A funcionar no Centro Nacional de Apoio a Integração de Migrantes (CNAIM), o Gabinete de Apoio à Vítima (GAV) atende, informa, apoia e encaminha mulheres migrantes vítimas de violência doméstica e de práticas tradicionais nefastas, designadamente mutilação genital feminina e casamentos infantis, precoces e forçados.
Desde que começou a funcionar, o GAV trabalhou 25 situações de apoio à vítima, das quais resultaram sete processos abertos de acompanhamento, além do apoio prestado a entidades que trabalham com estes casos em áreas como a segurança, saúde, justiça, entre outros.
Com uma experiência de quase 20 anos no apoio às vítimas de violência doméstica, a psicóloga Augusta Barbosa não tem dúvidas das “vulnerabilidades acrescidas” destas mulheres migrantes, muitas vezes indocumentadas, que se sujeitam ao agressor por julgar que não têm alternativa.
“A língua, as questões culturais, o facto de estarem irregulares, o medo de terem de voltar ao seu país, interrompendo o projeto de vida que as trouxe para cá, são vulnerabilidades acrescidas para estas mulheres e barreiras a um pedido de ajuda”, disse à Lusa esta técnica da Associação para o Planeamento da Família (APF) no GAV.
E acrescentou: “Em todas as vítimas de violência doméstica sentimos o medo do agressor.
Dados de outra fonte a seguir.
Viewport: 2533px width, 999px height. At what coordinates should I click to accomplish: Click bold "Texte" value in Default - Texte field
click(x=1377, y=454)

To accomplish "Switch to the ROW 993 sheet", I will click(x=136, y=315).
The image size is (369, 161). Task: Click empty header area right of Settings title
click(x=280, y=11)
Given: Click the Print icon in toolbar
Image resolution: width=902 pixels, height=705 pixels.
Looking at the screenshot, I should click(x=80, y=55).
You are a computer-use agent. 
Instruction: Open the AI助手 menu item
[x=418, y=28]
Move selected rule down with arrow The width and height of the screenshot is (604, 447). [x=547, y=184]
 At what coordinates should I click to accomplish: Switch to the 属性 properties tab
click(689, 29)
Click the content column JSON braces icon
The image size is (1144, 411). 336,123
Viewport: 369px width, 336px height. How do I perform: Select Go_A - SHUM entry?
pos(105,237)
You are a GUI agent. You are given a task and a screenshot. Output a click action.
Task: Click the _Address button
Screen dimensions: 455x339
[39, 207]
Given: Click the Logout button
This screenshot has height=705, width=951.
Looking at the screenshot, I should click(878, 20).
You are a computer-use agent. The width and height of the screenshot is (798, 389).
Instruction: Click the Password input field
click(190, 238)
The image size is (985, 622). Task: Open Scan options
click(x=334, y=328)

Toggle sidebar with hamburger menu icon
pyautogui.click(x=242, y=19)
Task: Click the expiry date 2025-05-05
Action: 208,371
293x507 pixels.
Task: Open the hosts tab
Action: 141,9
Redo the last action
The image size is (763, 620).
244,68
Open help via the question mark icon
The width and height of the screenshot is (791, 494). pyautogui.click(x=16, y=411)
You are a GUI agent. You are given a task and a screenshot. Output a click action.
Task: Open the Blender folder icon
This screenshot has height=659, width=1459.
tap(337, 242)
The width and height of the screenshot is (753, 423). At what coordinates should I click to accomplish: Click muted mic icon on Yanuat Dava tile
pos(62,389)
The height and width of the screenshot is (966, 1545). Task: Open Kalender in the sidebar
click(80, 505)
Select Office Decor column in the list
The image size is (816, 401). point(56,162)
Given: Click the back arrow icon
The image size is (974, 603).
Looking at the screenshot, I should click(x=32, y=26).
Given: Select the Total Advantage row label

Nas vítimas migrantes, há o medo do agressor e o medo da sociedade”.
A convivência permanente com o agressor, devido ao confinamento imposto pelo combate à covid-19, veio agudizar as situações de violência doméstica em Portugal, tal como tem acontecido em todo o mundo.
Por cada três meses de confinamento, mais 15 milhões de mulheres são vítimas de agressão doméstica, segundo projeções das Nações Unidas.
Face ao risco acrescido de violência no contexto do isolamento necessário para a contenção da covid-19, o Governo adotou um conjunto de medidas para garantir a segurança e o apoio às vítimas de violência doméstica que passam, entre outras, pela divulgação nas redes sociais de informações úteis, em várias línguas, e a criação de uma linha para as vítimas pedirem ajuda por mensagem escrita.
No caso das mulheres migrantes, os riscos são ainda maiores. “Estas vítimas estão mais dependentes do agressor, o que aumenta a sua vulnerabilidade. É tudo muito mais intenso”, disse Augusta Barbosa.
A falta de documentos é, segundo a psicóloga, um dos principais obstáculos a um pedido de ajuda, daí a importância do GAV e de as vítimas saberem que, se e quando quiserem, há alguém para as apoiar.
Para Sónia Duarte Lopes, coordenadora da delegação de Lisboa da APF, o passo mais importante é a vítima pedir ajuda e para isso ela precisa de confiar.
“Aqui elas vão ser muito respeitadas. Vão ser ouvidas, sem julgamento. Elas precisam de saber que aqui é um lugar seguro, com a vantagem de o gabinete funcionar no CNAIM e elas poderem dizer [ao agressor] que vão tratar de algum processo, quando na verdade vão pedir ajuda”, adiantou.
Para Sónia Duarte Lopes, o pior que pode acontecer é “não estar lá para um pedido de ajuda”.
Devido à pandemia, a psicóloga receia que ainda não seja desta que as mulheres migrantes, com toda a sua vulnerabilidade, sejam uma prioridade.
“Temo que ainda não seja desta que se possa dar o apoio necessário para as mulheres migrantes serem vistas como iguais, como vítimas que são todas”, disse.
Relativamente às sobreviventes de práticas tradicionais nefastas, designadamente mutilação genital feminina e casamentos infantis, precoces e forçados, Sónia Duarte Lopes defendeu um “papel muito ativo e transversal, com ligações às comunidades”.
Daí a importância dos tradutores – uma vez que a este gabinete ocorrem mulheres de variadas nacionalidades – e de “uma visão holística que abranja setores como a saúde, nomeadamente na área da saúde sexual e reprodutiva”.
Sónia Duarte Lopes reconhece que ainda se está longe de chegar às mulheres em Portugal que se estima serem sobreviventes da prática de mutilação genital feminina: cerca de 6.000.
Em 2020, os profissionais de saúde em Portugal detetaram 101 casos de mutilação genital feminina, menos 18 do que em 2019.